I’ve seen this comment or similar many times on HN, and I wonder if it’s a result of the kinds of companies people work for.

If you’re in a “boring” industry, it’s completely infeasible to hire a 24/7 dev team just to cover on-call. Doubly so if on-call requires physical access or security clearance.

If you’re at some multinational big tech firm, sure, I can see how it makes sense to geographically distribute the team so that there’s no “out of hours” support. For the rest of the industry it’s a non-starter.

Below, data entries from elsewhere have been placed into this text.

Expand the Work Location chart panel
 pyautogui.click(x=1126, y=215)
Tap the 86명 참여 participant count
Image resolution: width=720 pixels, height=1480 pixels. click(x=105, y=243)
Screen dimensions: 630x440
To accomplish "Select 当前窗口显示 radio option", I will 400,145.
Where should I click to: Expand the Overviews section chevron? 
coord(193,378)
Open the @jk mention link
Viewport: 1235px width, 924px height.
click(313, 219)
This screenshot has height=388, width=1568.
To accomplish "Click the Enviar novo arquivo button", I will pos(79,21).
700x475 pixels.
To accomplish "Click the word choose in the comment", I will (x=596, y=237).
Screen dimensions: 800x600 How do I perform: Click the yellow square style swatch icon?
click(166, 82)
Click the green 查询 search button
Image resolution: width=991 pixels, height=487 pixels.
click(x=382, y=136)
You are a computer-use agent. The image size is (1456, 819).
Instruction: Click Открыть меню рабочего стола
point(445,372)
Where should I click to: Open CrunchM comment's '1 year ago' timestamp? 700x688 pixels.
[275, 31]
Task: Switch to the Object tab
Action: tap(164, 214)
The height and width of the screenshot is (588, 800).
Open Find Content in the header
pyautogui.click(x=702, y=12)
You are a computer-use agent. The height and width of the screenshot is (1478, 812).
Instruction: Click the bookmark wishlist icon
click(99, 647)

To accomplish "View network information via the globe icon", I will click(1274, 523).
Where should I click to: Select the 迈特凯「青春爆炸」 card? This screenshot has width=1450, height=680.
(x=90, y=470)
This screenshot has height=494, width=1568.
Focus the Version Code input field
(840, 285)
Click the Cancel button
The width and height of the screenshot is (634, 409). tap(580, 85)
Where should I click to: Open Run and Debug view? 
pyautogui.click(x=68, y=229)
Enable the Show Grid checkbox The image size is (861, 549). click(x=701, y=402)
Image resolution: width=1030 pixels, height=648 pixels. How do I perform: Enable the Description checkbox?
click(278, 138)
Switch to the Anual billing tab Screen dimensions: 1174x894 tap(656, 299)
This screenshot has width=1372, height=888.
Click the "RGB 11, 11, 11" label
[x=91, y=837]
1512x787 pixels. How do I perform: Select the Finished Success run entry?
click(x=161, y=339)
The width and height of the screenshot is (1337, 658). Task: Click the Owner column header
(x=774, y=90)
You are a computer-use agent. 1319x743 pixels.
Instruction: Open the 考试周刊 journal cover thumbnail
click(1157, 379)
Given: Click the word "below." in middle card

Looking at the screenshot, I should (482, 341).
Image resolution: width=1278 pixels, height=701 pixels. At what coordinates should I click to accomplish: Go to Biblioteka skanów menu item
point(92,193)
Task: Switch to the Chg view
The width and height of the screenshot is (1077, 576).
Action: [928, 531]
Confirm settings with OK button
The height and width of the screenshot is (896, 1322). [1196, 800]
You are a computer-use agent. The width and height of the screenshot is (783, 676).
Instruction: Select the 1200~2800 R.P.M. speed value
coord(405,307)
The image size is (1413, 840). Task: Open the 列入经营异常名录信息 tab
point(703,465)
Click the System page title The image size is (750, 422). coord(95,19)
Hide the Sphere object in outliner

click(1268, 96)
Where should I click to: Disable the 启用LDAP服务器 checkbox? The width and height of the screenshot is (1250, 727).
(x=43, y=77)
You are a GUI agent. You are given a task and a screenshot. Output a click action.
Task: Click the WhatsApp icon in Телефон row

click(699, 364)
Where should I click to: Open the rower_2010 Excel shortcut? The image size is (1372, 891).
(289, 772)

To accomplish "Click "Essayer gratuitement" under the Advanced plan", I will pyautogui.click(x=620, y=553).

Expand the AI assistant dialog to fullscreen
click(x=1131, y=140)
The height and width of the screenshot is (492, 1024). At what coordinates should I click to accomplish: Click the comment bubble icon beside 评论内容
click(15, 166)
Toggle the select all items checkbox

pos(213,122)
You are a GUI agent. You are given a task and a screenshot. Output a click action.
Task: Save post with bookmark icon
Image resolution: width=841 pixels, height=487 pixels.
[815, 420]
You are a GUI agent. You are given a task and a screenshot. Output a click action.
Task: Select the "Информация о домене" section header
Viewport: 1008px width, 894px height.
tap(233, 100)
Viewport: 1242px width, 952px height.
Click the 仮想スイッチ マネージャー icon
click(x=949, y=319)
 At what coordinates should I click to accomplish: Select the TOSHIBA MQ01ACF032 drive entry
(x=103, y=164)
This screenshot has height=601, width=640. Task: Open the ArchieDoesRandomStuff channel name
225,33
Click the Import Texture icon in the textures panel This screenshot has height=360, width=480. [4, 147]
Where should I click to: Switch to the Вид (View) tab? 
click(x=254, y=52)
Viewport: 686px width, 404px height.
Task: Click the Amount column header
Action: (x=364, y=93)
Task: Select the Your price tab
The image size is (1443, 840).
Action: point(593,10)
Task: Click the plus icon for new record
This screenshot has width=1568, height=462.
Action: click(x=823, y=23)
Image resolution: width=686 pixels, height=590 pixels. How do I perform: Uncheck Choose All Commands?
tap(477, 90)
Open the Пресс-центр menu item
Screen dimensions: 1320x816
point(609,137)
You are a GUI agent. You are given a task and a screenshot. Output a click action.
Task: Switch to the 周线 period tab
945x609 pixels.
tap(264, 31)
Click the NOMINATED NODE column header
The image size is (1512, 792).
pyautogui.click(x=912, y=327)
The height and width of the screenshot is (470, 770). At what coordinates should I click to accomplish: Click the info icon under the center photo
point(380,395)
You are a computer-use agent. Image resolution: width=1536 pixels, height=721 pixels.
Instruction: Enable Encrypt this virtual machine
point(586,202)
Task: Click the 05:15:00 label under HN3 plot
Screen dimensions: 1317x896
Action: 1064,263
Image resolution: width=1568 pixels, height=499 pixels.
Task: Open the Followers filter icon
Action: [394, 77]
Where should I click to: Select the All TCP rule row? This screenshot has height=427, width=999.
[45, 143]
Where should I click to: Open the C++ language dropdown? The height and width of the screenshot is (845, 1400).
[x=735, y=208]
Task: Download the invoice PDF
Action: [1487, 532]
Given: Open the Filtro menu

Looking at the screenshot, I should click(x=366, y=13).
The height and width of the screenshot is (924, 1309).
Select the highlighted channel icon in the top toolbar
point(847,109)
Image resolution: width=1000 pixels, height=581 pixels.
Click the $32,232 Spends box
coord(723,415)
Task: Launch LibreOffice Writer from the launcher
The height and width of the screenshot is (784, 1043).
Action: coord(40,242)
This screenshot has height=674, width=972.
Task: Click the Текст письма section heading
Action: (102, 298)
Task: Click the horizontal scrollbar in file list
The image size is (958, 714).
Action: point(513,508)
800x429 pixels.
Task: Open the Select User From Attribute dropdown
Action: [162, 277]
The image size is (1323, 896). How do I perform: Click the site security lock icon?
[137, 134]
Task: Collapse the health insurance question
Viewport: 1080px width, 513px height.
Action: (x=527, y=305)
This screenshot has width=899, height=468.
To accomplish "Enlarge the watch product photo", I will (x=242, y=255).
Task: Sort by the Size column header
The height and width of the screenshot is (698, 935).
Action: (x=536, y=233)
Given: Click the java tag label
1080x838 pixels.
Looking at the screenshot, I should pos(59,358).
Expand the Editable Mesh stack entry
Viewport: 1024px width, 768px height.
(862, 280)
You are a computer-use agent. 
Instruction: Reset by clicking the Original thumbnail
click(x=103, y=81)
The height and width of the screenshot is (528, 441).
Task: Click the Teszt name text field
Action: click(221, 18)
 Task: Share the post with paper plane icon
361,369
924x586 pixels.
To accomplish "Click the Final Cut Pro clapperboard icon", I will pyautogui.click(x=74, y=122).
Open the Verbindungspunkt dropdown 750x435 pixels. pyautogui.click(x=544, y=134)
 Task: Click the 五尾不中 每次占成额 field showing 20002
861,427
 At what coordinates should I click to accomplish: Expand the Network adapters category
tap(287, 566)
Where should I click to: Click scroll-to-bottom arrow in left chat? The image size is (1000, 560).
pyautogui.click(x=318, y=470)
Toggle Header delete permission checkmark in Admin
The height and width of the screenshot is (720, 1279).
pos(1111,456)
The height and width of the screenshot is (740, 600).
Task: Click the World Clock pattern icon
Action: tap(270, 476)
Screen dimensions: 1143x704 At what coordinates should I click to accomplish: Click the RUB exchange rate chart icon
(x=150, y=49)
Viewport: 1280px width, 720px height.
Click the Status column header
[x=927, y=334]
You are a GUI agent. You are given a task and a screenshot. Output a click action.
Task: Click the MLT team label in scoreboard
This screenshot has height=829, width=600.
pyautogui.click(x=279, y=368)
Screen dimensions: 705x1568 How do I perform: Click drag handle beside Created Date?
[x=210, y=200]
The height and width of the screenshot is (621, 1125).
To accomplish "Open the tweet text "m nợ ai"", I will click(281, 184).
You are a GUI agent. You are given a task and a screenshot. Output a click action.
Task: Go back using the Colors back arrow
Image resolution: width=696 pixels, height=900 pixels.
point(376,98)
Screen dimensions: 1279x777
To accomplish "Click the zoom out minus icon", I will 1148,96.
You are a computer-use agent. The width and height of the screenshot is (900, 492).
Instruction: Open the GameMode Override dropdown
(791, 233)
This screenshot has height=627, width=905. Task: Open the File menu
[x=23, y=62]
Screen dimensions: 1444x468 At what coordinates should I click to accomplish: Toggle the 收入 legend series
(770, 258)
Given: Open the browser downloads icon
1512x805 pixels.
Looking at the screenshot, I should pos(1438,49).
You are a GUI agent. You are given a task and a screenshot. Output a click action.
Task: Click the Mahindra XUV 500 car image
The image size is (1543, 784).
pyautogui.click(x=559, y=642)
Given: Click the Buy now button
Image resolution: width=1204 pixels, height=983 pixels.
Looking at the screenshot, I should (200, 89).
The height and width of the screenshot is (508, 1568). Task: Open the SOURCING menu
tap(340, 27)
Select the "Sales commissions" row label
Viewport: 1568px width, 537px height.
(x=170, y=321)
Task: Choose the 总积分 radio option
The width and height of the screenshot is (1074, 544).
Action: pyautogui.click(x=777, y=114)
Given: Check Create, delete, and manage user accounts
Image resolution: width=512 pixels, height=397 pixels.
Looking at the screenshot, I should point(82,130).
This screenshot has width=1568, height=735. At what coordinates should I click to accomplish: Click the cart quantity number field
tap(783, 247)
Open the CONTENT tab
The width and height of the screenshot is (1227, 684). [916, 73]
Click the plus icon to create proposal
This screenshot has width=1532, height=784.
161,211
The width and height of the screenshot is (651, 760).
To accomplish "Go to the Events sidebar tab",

On the other hand, a "boring" industry doesn't generate 4-5 on call events per week for just one team.
Or alternatively just shut down at 5 like a normal business. Can't be open 24/7 without fully staffing 24/7.
Realistically, lots of parts of capitalism never sleep, and having outages at night still costs lots of money, astronomical amounts if there was no one there to fix it.
If you are open 24/7 you should be staffed 24/7.

They are not "no-call" they are the night shift.

This. Even Burger joints have shifts so that they are operational 24/7.
Hardly any of them anymore since the pandemic. Our local McDonald's used to be 24x7 now they close at 2200. Nobody will work later than that anymore, at least not for a wage that can be covered by the amount of sales at those hours.
I came here to say this but for a different reason.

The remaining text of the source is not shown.